STATED TASK: Rewrite the items in everything from the line containing "The height and width of the screenshot is (405, 933)." down to the line containing "should pyautogui.click(x=332, y=109).", replacing "correlation" with "coefficient" and leaving everything else unchanged. Give only those lines.
==== DATASET
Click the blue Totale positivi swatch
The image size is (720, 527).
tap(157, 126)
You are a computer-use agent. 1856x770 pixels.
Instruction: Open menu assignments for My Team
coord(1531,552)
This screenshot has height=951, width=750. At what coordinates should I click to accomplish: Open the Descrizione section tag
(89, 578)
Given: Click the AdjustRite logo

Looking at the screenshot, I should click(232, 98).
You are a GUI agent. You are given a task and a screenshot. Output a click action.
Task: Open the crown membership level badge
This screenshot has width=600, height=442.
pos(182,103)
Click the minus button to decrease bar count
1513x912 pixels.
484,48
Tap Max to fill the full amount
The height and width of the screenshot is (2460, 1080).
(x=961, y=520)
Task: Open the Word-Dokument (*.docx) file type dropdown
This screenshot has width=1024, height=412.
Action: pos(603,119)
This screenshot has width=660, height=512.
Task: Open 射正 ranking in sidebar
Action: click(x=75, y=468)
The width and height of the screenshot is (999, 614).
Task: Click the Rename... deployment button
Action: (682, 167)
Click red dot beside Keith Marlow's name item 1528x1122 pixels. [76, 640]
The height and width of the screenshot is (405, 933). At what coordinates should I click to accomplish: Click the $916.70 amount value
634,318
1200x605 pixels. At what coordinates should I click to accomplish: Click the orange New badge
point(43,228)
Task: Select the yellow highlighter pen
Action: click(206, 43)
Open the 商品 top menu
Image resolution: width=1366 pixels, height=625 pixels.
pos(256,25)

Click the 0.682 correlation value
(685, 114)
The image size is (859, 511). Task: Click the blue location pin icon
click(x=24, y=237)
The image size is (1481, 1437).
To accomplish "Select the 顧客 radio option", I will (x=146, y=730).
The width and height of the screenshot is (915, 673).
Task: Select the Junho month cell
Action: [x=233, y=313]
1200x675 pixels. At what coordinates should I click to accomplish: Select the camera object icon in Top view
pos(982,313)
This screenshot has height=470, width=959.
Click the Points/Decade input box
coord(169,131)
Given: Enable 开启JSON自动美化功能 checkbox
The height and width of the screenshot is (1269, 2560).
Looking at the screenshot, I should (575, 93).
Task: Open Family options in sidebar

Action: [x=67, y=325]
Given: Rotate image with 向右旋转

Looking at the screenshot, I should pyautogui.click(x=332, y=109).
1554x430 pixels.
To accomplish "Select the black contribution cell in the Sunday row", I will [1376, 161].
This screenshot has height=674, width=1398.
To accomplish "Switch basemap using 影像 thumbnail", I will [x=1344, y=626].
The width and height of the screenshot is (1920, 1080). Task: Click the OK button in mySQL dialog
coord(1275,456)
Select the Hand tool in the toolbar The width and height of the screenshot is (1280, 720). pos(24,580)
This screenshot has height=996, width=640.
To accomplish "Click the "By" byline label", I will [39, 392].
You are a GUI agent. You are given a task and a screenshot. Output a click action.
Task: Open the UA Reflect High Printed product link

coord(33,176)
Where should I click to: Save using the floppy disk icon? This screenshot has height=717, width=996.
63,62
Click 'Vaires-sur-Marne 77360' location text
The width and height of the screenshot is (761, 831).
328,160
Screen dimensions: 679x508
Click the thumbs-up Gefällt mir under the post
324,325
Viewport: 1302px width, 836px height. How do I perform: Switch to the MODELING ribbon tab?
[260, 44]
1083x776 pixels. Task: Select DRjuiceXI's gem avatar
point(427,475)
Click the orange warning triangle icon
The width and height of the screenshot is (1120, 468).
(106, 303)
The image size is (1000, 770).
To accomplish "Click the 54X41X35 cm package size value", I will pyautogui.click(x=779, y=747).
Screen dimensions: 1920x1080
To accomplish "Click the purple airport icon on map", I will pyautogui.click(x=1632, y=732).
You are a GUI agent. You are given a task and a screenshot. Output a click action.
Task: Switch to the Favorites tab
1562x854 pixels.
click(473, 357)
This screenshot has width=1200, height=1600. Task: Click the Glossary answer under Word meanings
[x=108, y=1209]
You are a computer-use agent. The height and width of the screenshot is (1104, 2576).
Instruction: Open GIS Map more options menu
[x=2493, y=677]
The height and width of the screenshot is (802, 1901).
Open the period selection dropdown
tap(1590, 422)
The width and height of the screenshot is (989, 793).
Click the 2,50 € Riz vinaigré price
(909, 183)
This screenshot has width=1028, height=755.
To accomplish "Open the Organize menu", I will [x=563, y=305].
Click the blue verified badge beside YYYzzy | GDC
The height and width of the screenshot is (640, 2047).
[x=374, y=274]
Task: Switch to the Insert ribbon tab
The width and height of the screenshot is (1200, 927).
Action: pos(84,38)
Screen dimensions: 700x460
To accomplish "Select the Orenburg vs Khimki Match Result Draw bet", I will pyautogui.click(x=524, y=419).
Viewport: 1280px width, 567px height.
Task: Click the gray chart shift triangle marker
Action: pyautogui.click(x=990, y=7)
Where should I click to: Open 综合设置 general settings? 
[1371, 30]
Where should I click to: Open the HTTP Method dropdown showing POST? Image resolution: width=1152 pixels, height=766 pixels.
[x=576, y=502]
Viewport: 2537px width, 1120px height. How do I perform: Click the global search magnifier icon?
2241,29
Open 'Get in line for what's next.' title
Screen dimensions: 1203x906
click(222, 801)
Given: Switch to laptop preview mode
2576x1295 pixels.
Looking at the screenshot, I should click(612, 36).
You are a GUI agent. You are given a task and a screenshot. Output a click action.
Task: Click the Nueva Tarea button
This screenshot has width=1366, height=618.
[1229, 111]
========
CORRECT RESULT:
The height and width of the screenshot is (405, 933). At what coordinates should I click to accomplish: Click the $916.70 amount value
634,318
1200x605 pixels. At what coordinates should I click to accomplish: Click the orange New badge
point(43,228)
Task: Select the yellow highlighter pen
Action: click(206, 43)
Open the 商品 top menu
Image resolution: width=1366 pixels, height=625 pixels.
pos(256,25)

Click the 0.682 coefficient value
(685, 114)
The image size is (859, 511). Task: Click the blue location pin icon
click(x=24, y=237)
The image size is (1481, 1437).
To accomplish "Select the 顧客 radio option", I will (x=146, y=730).
The width and height of the screenshot is (915, 673).
Task: Select the Junho month cell
Action: [x=233, y=313]
1200x675 pixels. At what coordinates should I click to accomplish: Select the camera object icon in Top view
pos(982,313)
This screenshot has height=470, width=959.
Click the Points/Decade input box
coord(169,131)
Given: Enable 开启JSON自动美化功能 checkbox
The height and width of the screenshot is (1269, 2560).
Looking at the screenshot, I should (575, 93).
Task: Open Family options in sidebar

Action: [x=67, y=325]
Given: Rotate image with 向右旋转

Looking at the screenshot, I should pyautogui.click(x=332, y=109).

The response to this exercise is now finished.